In the 9 April 2011 elections, she won 114,131 votes, defeating Jolly Nyame of the Action Congress of Nigeria (ACN) who polled 92,004 votes.
She was one of four women elected on the PDP ticket, the others being Nkechi Nwaogu (Abia Central), Helen Esuene (Akwa Ibom South) and Nenadi Usman (Kaduna South).
Following the election, she was said to have been in competition for the Senate President seat.

=== Gubernatorial candidacy ===
Alhassan contested for governor in the 2015 Taraba State gubernatorial election under the Platform of the All Progressive Congress (APC). She lost to the candidate of the Peoples Democratic Party (PDP), Darius Ishaku.

In November 2015, she was declared the winner of the April 2015 Taraba state gubernatorial election.

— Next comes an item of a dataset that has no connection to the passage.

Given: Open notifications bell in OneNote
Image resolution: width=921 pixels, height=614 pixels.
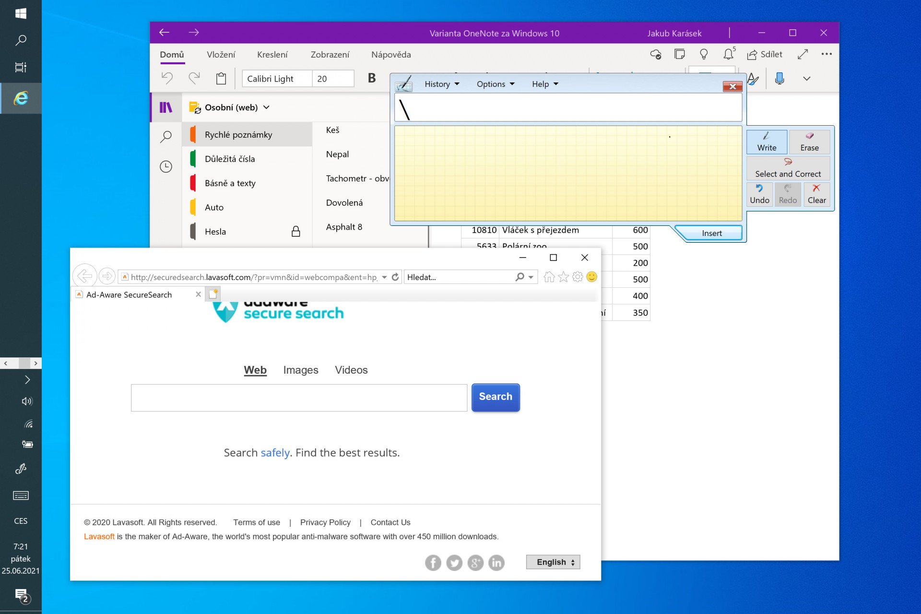Looking at the screenshot, I should (729, 54).
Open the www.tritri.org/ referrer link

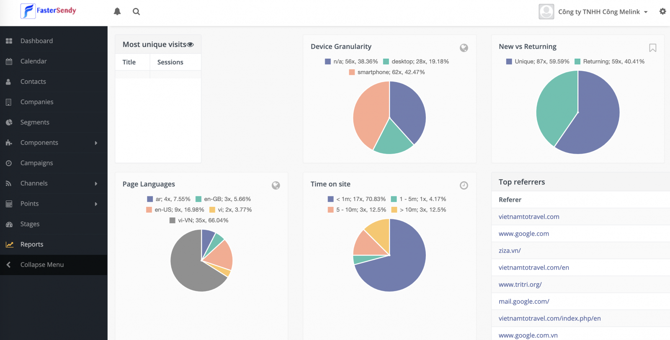pos(520,284)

This judgement was later reversed by an Appeal Court, who stated that the APC did not have "jurisdiction" over the primaries of the PDP.

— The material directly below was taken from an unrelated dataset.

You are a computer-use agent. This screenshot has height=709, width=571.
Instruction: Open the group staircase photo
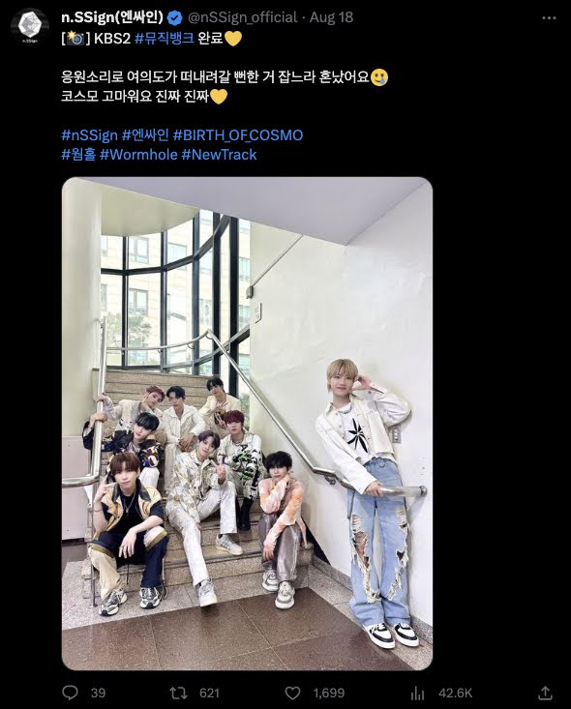pyautogui.click(x=247, y=424)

In September 2018, she resigned from her federal appointment as minister and decamped to the United Democratic Party (UDP) after she was screened out by the ruling party APC from contesting the Taraba governorship seat in 2019. She was unanimously declared as the UDP candidate for the March 2019 Taraba State gubernatorial election after the other candidate stepped down in her favour. She later announced her defection back to the PDP after the governorship election, which was won again by Darius Ishaku of the Peoples Democratic Party, as the governor of Taraba State.

She is widely known as "Mama Taraba", because of her increased influence in the politics of her state.

== Personal life ==
Alhassan's elder brother is former two-term Senator from Taraba Central, Abdulazeez Ibrahim. She actively supported the Taraba State Football Association.

== Death ==
Alhassan died in a Cairo hospital in Egypt at the age of 61 from COVID-19 during the COVID-19 pandemic in Egypt.

President Muhammadu Buhari and former vice president Atiku Abubakar reacted to her death. In their reaction, President Muhammadu Buhari said he was saddened, while Atiku said he was grieved by the death of the former Minister of Women Affairs.